_WHAT YOU SHOULD DO:_
Render all of the material below as a Markdown table with the columns "Row" and "Line", one numbered row per line, leaving out blank lines.

_GIVEN DATA:_
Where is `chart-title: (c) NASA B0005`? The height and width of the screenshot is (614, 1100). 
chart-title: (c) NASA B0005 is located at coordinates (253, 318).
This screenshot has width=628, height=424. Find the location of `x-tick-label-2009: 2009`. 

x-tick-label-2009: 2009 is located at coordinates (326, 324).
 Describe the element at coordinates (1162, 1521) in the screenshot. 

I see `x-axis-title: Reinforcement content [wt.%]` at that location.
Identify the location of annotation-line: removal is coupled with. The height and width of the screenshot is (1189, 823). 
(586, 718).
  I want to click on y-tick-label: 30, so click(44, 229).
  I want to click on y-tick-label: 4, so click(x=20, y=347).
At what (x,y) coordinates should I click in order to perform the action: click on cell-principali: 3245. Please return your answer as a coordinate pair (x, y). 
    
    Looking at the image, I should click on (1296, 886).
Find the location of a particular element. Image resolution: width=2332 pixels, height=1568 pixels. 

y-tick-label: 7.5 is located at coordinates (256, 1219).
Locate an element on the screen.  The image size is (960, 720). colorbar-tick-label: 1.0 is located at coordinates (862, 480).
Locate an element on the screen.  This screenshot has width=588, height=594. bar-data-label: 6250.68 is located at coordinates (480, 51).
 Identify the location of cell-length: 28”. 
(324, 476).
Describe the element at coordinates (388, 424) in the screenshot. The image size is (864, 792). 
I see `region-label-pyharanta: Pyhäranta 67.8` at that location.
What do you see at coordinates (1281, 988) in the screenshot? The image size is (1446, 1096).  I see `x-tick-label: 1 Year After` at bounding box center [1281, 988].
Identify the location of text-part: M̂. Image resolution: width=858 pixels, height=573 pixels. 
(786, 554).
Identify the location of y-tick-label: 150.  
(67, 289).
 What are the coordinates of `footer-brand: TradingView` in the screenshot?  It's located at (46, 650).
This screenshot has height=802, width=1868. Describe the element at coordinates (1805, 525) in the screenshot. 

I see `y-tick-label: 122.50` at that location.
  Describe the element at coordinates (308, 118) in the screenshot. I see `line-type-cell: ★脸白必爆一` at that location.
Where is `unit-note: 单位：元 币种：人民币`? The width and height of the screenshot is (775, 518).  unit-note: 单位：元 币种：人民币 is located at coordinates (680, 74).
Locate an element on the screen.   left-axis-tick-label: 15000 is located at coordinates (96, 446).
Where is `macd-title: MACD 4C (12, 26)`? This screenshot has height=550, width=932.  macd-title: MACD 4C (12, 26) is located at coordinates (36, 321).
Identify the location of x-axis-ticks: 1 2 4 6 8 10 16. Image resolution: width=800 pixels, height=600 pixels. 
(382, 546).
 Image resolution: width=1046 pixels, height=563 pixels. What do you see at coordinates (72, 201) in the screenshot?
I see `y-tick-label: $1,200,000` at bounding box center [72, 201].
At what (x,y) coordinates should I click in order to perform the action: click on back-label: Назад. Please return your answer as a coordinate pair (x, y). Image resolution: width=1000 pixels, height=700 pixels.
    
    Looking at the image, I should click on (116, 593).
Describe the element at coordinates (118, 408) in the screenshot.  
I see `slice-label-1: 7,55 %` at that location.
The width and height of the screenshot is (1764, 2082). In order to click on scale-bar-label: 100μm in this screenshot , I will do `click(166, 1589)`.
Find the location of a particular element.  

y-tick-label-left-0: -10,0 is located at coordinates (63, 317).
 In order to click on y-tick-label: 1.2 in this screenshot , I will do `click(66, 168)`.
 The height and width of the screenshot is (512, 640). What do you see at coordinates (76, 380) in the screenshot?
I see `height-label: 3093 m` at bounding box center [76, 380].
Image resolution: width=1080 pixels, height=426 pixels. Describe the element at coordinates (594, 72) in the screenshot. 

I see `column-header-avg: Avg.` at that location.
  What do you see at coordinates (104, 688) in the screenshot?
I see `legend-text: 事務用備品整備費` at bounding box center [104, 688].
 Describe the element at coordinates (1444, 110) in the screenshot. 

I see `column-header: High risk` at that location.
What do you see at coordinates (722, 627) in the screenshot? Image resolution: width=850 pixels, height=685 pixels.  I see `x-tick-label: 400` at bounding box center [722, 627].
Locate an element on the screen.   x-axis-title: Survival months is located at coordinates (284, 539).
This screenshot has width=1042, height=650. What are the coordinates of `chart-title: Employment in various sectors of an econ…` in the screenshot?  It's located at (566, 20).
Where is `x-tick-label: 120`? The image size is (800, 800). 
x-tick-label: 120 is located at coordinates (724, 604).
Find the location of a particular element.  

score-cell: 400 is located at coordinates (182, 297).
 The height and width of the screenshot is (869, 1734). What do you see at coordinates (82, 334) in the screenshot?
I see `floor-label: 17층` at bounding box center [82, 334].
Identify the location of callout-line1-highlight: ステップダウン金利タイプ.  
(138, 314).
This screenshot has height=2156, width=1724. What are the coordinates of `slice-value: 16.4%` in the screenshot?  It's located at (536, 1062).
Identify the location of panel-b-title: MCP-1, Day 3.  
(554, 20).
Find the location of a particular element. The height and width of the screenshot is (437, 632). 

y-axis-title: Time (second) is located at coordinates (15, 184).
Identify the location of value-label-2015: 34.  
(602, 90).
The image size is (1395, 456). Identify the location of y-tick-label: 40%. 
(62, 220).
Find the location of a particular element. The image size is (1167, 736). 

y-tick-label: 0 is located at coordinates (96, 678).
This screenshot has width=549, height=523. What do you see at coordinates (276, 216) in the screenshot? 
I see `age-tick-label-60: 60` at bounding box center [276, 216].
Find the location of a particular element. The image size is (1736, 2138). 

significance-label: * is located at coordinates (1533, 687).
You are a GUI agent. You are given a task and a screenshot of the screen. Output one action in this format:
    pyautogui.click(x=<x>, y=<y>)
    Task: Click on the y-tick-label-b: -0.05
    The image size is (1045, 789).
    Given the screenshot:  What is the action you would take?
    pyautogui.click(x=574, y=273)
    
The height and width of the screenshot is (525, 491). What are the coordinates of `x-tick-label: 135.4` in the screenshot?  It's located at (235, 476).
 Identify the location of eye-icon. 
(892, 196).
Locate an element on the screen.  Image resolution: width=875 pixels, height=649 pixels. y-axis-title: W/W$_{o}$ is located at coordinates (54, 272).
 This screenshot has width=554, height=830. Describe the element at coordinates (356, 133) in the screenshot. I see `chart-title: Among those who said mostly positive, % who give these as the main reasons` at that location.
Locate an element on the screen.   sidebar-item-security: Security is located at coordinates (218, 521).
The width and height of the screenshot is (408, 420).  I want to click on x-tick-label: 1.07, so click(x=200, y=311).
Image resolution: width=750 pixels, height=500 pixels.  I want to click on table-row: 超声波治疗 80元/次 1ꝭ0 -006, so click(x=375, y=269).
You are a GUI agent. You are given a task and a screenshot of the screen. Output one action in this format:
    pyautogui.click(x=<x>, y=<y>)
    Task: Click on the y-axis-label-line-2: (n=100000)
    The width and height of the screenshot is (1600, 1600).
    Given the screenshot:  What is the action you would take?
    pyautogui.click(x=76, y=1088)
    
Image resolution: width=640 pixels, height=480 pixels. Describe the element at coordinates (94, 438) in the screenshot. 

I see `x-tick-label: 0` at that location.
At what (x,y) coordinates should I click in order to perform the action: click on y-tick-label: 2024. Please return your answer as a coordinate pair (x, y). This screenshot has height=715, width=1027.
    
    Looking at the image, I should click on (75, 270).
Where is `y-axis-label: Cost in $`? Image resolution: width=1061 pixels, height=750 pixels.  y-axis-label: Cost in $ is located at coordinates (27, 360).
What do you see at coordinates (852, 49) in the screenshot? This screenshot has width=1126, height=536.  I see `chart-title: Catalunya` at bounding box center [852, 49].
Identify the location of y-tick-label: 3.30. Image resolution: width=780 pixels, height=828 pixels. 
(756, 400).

_EXERCISE RESPONSE:_
| Row | Line |
|---|---|
| 1 | Where is `chart-title: (c) NASA B0005`? The height and width of the screenshot is (614, 1100).  |
| 2 | chart-title: (c) NASA B0005 is located at coordinates (253, 318). |
| 3 | This screenshot has width=628, height=424. Find the location of `x-tick-label-2009: 2009`.  |
| 4 | x-tick-label-2009: 2009 is located at coordinates (326, 324). |
| 5 |  Describe the element at coordinates (1162, 1521) in the screenshot.  |
| 6 | I see `x-axis-title: Reinforcement content [wt.%]` at that location. |
| 7 | Identify the location of annotation-line: removal is coupled with. The height and width of the screenshot is (1189, 823).  |
| 8 | (586, 718). |
| 9 |   I want to click on y-tick-label: 30, so click(44, 229). |
| 10 |   I want to click on y-tick-label: 4, so click(x=20, y=347). |
| 11 | At what (x,y) coordinates should I click in order to perform the action: click on cell-principali: 3245. Please return your answer as a coordinate pair (x, y).  |
| 12 |     Looking at the image, I should click on (1296, 886). |
| 13 | Find the location of a particular element. Image resolution: width=2332 pixels, height=1568 pixels.  |
| 14 | y-tick-label: 7.5 is located at coordinates (256, 1219). |
| 15 | Locate an element on the screen.  The image size is (960, 720). colorbar-tick-label: 1.0 is located at coordinates (862, 480). |
| 16 | Locate an element on the screen.  This screenshot has width=588, height=594. bar-data-label: 6250.68 is located at coordinates (480, 51). |
| 17 |  Identify the location of cell-length: 28”.  |
| 18 | (324, 476). |
| 19 | Describe the element at coordinates (388, 424) in the screenshot. The image size is (864, 792).  |
| 20 | I see `region-label-pyharanta: Pyhäranta 67.8` at that location. |
| 21 | What do you see at coordinates (1281, 988) in the screenshot? The image size is (1446, 1096).  I see `x-tick-label: 1 Year After` at bounding box center [1281, 988]. |
| 22 | Identify the location of text-part: M̂. Image resolution: width=858 pixels, height=573 pixels.  |
| 23 | (786, 554). |
| 24 | Identify the location of y-tick-label: 150.   |
| 25 | (67, 289). |
| 26 |  What are the coordinates of `footer-brand: TradingView` in the screenshot?  It's located at (46, 650). |
| 27 | This screenshot has height=802, width=1868. Describe the element at coordinates (1805, 525) in the screenshot.  |
| 28 | I see `y-tick-label: 122.50` at that location. |
| 29 |   Describe the element at coordinates (308, 118) in the screenshot. I see `line-type-cell: ★脸白必爆一` at that location. |
| 30 | Where is `unit-note: 单位：元 币种：人民币`? The width and height of the screenshot is (775, 518).  unit-note: 单位：元 币种：人民币 is located at coordinates (680, 74). |
| 31 | Locate an element on the screen.   left-axis-tick-label: 15000 is located at coordinates (96, 446). |
| 32 | Where is `macd-title: MACD 4C (12, 26)`? This screenshot has height=550, width=932.  macd-title: MACD 4C (12, 26) is located at coordinates (36, 321). |
| 33 | Identify the location of x-axis-ticks: 1 2 4 6 8 10 16. Image resolution: width=800 pixels, height=600 pixels.  |
| 34 | (382, 546). |
| 35 |  Image resolution: width=1046 pixels, height=563 pixels. What do you see at coordinates (72, 201) in the screenshot? |
| 36 | I see `y-tick-label: $1,200,000` at bounding box center [72, 201]. |
| 37 | At what (x,y) coordinates should I click in order to perform the action: click on back-label: Назад. Please return your answer as a coordinate pair (x, y). Image resolution: width=1000 pixels, height=700 pixels. |
| 38 |     Looking at the image, I should click on (116, 593). |
| 39 | Describe the element at coordinates (118, 408) in the screenshot.   |
| 40 | I see `slice-label-1: 7,55 %` at that location. |
| 41 | The width and height of the screenshot is (1764, 2082). In order to click on scale-bar-label: 100μm in this screenshot , I will do `click(166, 1589)`. |
| 42 | Find the location of a particular element.   |
| 43 | y-tick-label-left-0: -10,0 is located at coordinates (63, 317). |
| 44 |  In order to click on y-tick-label: 1.2 in this screenshot , I will do `click(66, 168)`. |
| 45 |  The height and width of the screenshot is (512, 640). What do you see at coordinates (76, 380) in the screenshot? |
| 46 | I see `height-label: 3093 m` at bounding box center [76, 380]. |
| 47 | Image resolution: width=1080 pixels, height=426 pixels. Describe the element at coordinates (594, 72) in the screenshot.  |
| 48 | I see `column-header-avg: Avg.` at that location. |
| 49 |   What do you see at coordinates (104, 688) in the screenshot? |
| 50 | I see `legend-text: 事務用備品整備費` at bounding box center [104, 688]. |
| 51 |  Describe the element at coordinates (1444, 110) in the screenshot.  |
| 52 | I see `column-header: High risk` at that location. |
| 53 | What do you see at coordinates (722, 627) in the screenshot? Image resolution: width=850 pixels, height=685 pixels.  I see `x-tick-label: 400` at bounding box center [722, 627]. |
| 54 | Locate an element on the screen.   x-axis-title: Survival months is located at coordinates (284, 539). |
| 55 | This screenshot has width=1042, height=650. What are the coordinates of `chart-title: Employment in various sectors of an econ…` in the screenshot?  It's located at (566, 20). |
| 56 | Where is `x-tick-label: 120`? The image size is (800, 800).  |
| 57 | x-tick-label: 120 is located at coordinates (724, 604). |
| 58 | Find the location of a particular element.   |
| 59 | score-cell: 400 is located at coordinates (182, 297). |
| 60 |  The height and width of the screenshot is (869, 1734). What do you see at coordinates (82, 334) in the screenshot? |
| 61 | I see `floor-label: 17층` at bounding box center [82, 334]. |
| 62 | Identify the location of callout-line1-highlight: ステップダウン金利タイプ.   |
| 63 | (138, 314). |
| 64 | This screenshot has height=2156, width=1724. What are the coordinates of `slice-value: 16.4%` in the screenshot?  It's located at (536, 1062). |
| 65 | Identify the location of panel-b-title: MCP-1, Day 3.   |
| 66 | (554, 20). |
| 67 | Find the location of a particular element. The height and width of the screenshot is (437, 632).  |
| 68 | y-axis-title: Time (second) is located at coordinates (15, 184). |
| 69 | Identify the location of value-label-2015: 34.   |
| 70 | (602, 90). |
| 71 | The image size is (1395, 456). Identify the location of y-tick-label: 40%.  |
| 72 | (62, 220). |
| 73 | Find the location of a particular element. The image size is (1167, 736).  |
| 74 | y-tick-label: 0 is located at coordinates (96, 678). |
| 75 | This screenshot has width=549, height=523. What do you see at coordinates (276, 216) in the screenshot?  |
| 76 | I see `age-tick-label-60: 60` at bounding box center [276, 216]. |
| 77 | Find the location of a particular element. The image size is (1736, 2138).  |
| 78 | significance-label: * is located at coordinates (1533, 687). |
| 79 | You are a GUI agent. You are given a task and a screenshot of the screen. Output one action in this format: |
| 80 |     pyautogui.click(x=<x>, y=<y>) |
| 81 |     Task: Click on the y-tick-label-b: -0.05 |
| 82 |     The image size is (1045, 789). |
| 83 |     Given the screenshot:  What is the action you would take? |
| 84 |     pyautogui.click(x=574, y=273) |
| 85 | The height and width of the screenshot is (525, 491). What are the coordinates of `x-tick-label: 135.4` in the screenshot?  It's located at (235, 476). |
| 86 |  Identify the location of eye-icon.  |
| 87 | (892, 196). |
| 88 | Locate an element on the screen.  Image resolution: width=875 pixels, height=649 pixels. y-axis-title: W/W$_{o}$ is located at coordinates (54, 272). |
| 89 |  This screenshot has width=554, height=830. Describe the element at coordinates (356, 133) in the screenshot. I see `chart-title: Among those who said mostly positive, % who give these as the main reasons` at that location. |
| 90 | Locate an element on the screen.   sidebar-item-security: Security is located at coordinates (218, 521). |
| 91 | The width and height of the screenshot is (408, 420).  I want to click on x-tick-label: 1.07, so click(x=200, y=311). |
| 92 | Image resolution: width=750 pixels, height=500 pixels.  I want to click on table-row: 超声波治疗 80元/次 1ꝭ0 -006, so click(x=375, y=269). |
| 93 | You are a GUI agent. You are given a task and a screenshot of the screen. Output one action in this format: |
| 94 |     pyautogui.click(x=<x>, y=<y>) |
| 95 |     Task: Click on the y-axis-label-line-2: (n=100000) |
| 96 |     The width and height of the screenshot is (1600, 1600). |
| 97 |     Given the screenshot:  What is the action you would take? |
| 98 |     pyautogui.click(x=76, y=1088) |
| 99 | Image resolution: width=640 pixels, height=480 pixels. Describe the element at coordinates (94, 438) in the screenshot.  |
| 100 | I see `x-tick-label: 0` at that location. |
| 101 | At what (x,y) coordinates should I click in order to perform the action: click on y-tick-label: 2024. Please return your answer as a coordinate pair (x, y). This screenshot has height=715, width=1027. |
| 102 |     Looking at the image, I should click on (75, 270). |
| 103 | Where is `y-axis-label: Cost in $`? Image resolution: width=1061 pixels, height=750 pixels.  y-axis-label: Cost in $ is located at coordinates (27, 360). |
| 104 | What do you see at coordinates (852, 49) in the screenshot? This screenshot has width=1126, height=536.  I see `chart-title: Catalunya` at bounding box center [852, 49]. |
| 105 | Identify the location of y-tick-label: 3.30. Image resolution: width=780 pixels, height=828 pixels.  |
| 106 | (756, 400). |